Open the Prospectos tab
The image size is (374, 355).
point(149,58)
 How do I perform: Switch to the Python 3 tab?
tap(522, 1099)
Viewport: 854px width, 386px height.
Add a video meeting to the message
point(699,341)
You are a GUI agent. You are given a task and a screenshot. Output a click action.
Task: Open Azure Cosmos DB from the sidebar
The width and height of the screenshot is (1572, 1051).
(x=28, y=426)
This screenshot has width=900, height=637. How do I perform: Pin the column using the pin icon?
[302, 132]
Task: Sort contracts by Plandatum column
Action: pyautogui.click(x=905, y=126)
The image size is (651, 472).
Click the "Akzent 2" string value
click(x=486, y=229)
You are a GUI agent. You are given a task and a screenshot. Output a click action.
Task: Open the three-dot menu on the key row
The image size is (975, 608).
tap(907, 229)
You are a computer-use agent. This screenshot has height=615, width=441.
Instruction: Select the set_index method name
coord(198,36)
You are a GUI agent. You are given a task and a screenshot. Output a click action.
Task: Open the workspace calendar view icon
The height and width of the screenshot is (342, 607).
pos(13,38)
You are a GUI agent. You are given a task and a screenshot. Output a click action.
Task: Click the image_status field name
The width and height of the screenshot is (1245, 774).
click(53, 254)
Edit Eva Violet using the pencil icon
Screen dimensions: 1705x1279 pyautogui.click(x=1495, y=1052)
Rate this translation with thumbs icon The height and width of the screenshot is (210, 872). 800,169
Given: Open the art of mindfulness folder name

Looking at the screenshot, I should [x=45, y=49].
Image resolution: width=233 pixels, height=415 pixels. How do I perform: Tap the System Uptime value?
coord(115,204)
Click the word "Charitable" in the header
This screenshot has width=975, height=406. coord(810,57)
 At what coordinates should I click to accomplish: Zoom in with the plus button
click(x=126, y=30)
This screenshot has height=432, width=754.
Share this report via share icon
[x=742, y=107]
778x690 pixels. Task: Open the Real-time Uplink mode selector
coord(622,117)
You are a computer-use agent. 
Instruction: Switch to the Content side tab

● **EXERCISE DETAILS**
Copy out all of the data above verbatim, keeping every line in its original order.

● **SOLUTION BELOW**
Open the Prospectos tab
The image size is (374, 355).
point(149,58)
 How do I perform: Switch to the Python 3 tab?
tap(522, 1099)
Viewport: 854px width, 386px height.
Add a video meeting to the message
point(699,341)
You are a GUI agent. You are given a task and a screenshot. Output a click action.
Task: Open Azure Cosmos DB from the sidebar
The width and height of the screenshot is (1572, 1051).
(x=28, y=426)
This screenshot has width=900, height=637. How do I perform: Pin the column using the pin icon?
[302, 132]
Task: Sort contracts by Plandatum column
Action: pyautogui.click(x=905, y=126)
The image size is (651, 472).
Click the "Akzent 2" string value
click(x=486, y=229)
You are a GUI agent. You are given a task and a screenshot. Output a click action.
Task: Open the three-dot menu on the key row
The image size is (975, 608).
tap(907, 229)
You are a computer-use agent. This screenshot has height=615, width=441.
Instruction: Select the set_index method name
coord(198,36)
You are a GUI agent. You are given a task and a screenshot. Output a click action.
Task: Open the workspace calendar view icon
The height and width of the screenshot is (342, 607).
pos(13,38)
You are a GUI agent. You are given a task and a screenshot. Output a click action.
Task: Click the image_status field name
The width and height of the screenshot is (1245, 774).
click(53, 254)
Edit Eva Violet using the pencil icon
Screen dimensions: 1705x1279 pyautogui.click(x=1495, y=1052)
Rate this translation with thumbs icon The height and width of the screenshot is (210, 872). 800,169
Given: Open the art of mindfulness folder name

Looking at the screenshot, I should [x=45, y=49].
Image resolution: width=233 pixels, height=415 pixels. How do I perform: Tap the System Uptime value?
coord(115,204)
Click the word "Charitable" in the header
This screenshot has width=975, height=406. coord(810,57)
 At what coordinates should I click to accomplish: Zoom in with the plus button
click(x=126, y=30)
This screenshot has height=432, width=754.
Share this report via share icon
[x=742, y=107]
778x690 pixels. Task: Open the Real-time Uplink mode selector
coord(622,117)
You are a computer-use agent. 
Instruction: Switch to the Content side tab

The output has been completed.